### Task inputs
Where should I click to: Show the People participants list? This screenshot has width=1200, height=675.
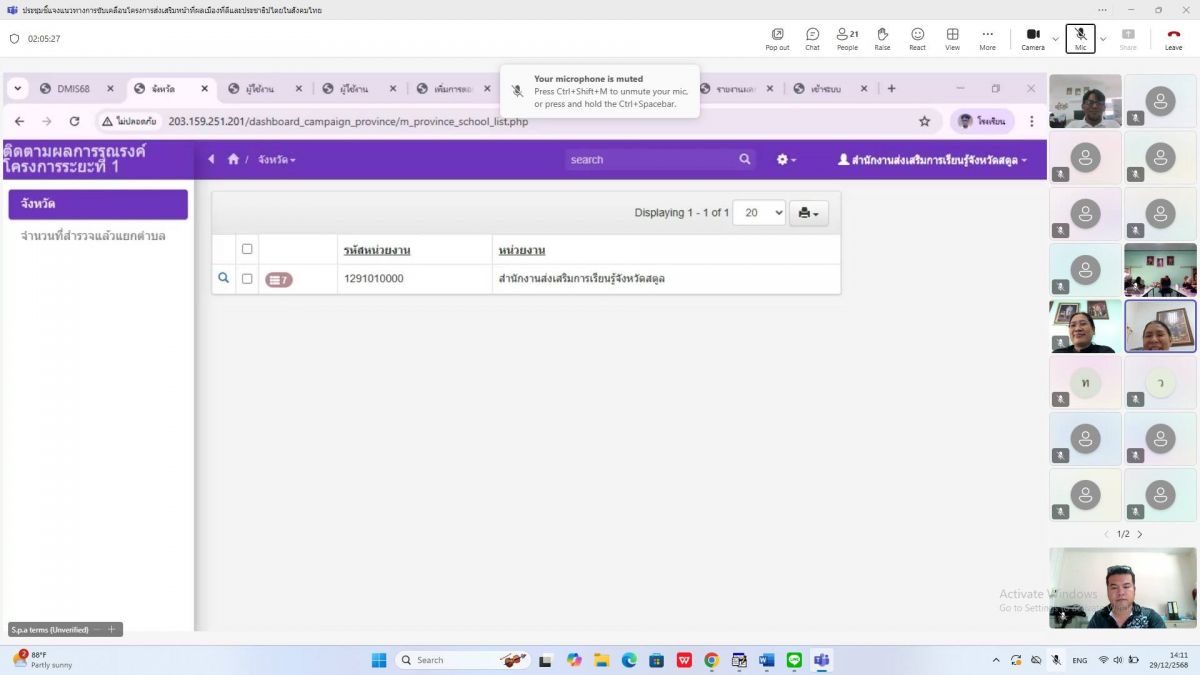tap(847, 38)
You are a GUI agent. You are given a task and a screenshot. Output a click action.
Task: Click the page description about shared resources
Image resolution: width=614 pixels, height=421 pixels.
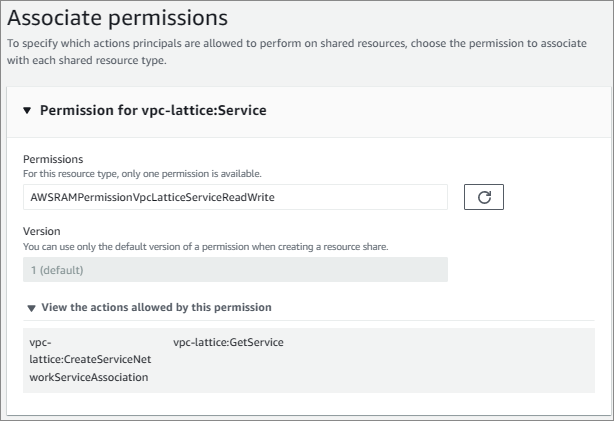coord(290,52)
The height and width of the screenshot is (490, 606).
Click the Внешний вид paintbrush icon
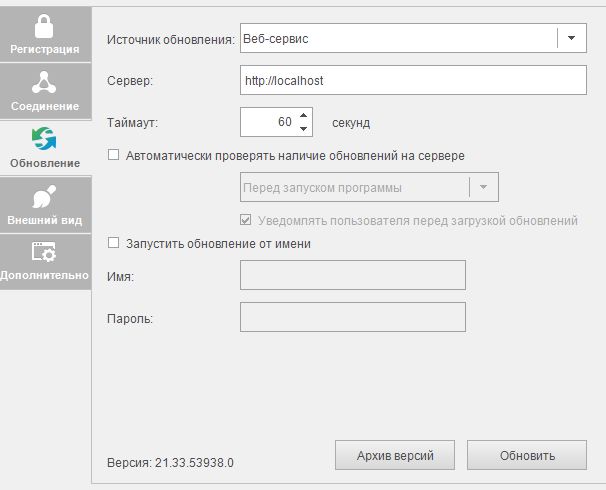point(45,196)
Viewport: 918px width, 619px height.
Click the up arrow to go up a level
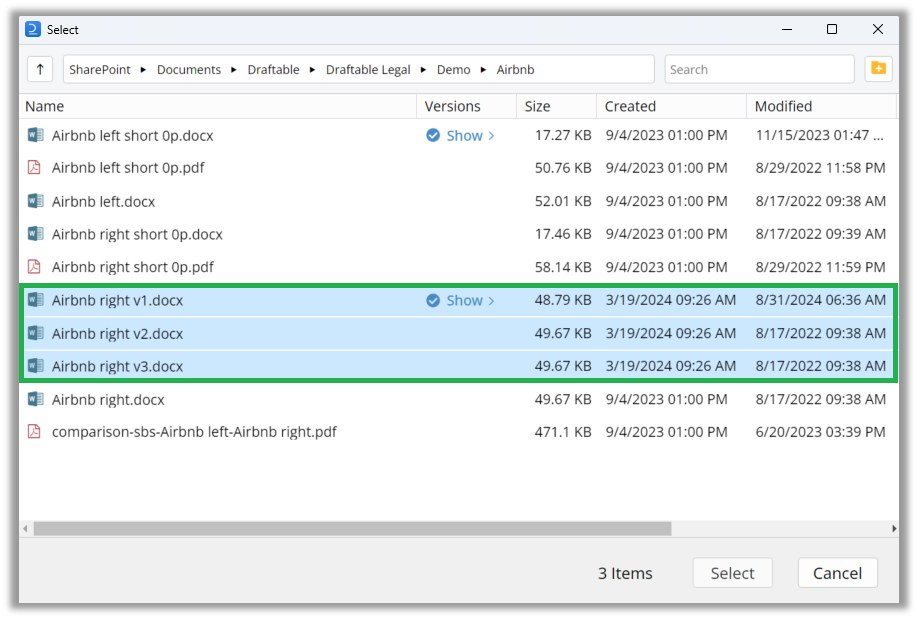point(39,69)
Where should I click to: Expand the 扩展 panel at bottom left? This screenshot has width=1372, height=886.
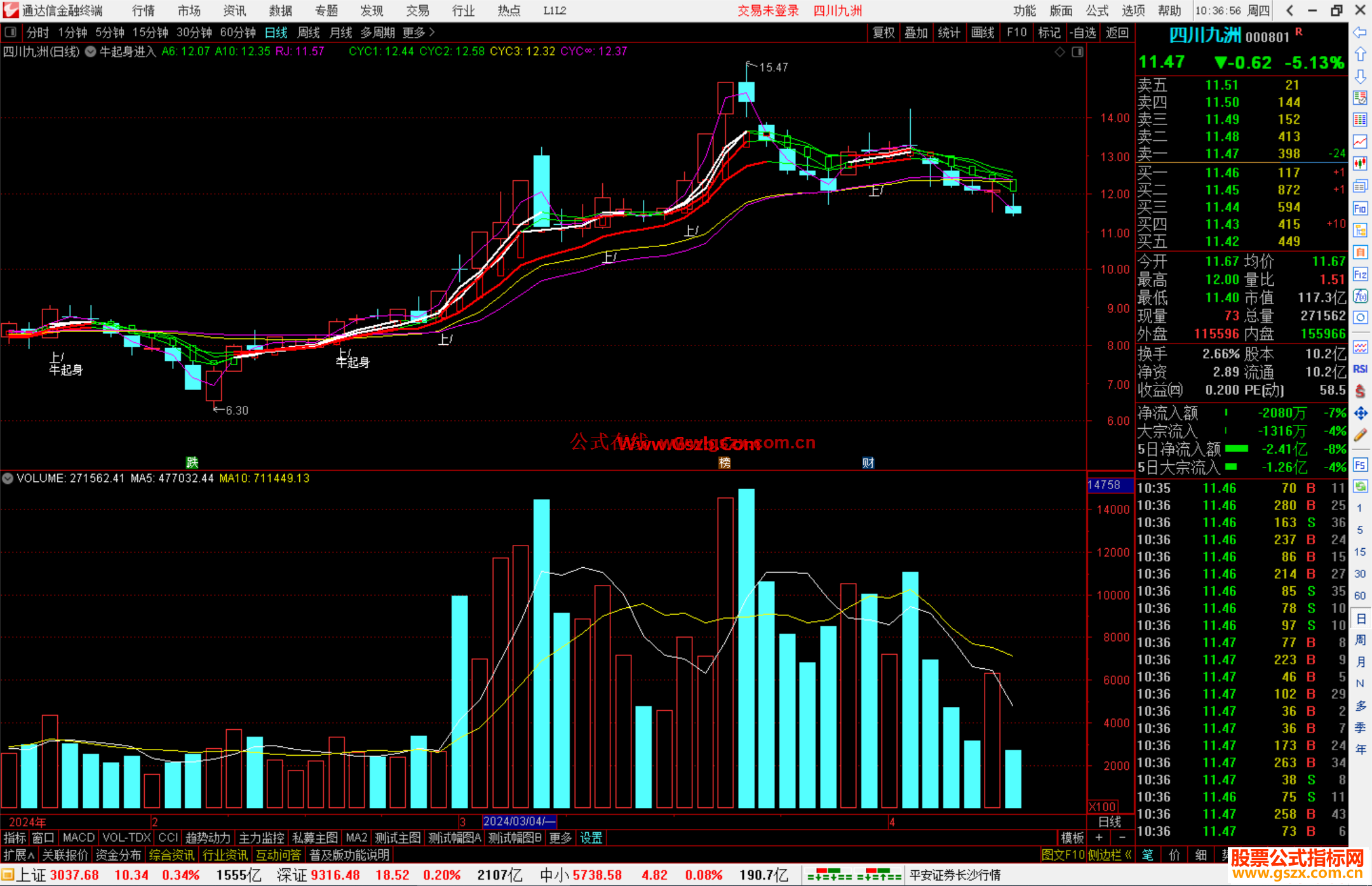click(18, 855)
######
*What is expected*
Convert the records into a JSON list of strings, one string per line, omitting blank lines and leaving the pictures out.

*Answer to this problem*
[
  "Where should I click to: Show the People participants list? This screenshot has width=1200, height=675.",
  "tap(847, 38)",
  "You are a GUI agent. You are given a task and a screenshot. Output a click action.",
  "Task: Click the page description about shared resources",
  "Image resolution: width=614 pixels, height=421 pixels.",
  "coord(290,52)",
  "The height and width of the screenshot is (490, 606).",
  "Click the Внешний вид paintbrush icon",
  "point(45,196)",
  "Viewport: 918px width, 619px height.",
  "Click the up arrow to go up a level",
  "point(39,69)",
  "Where should I click to: Expand the 扩展 panel at bottom left? This screenshot has width=1372, height=886.",
  "click(18, 855)"
]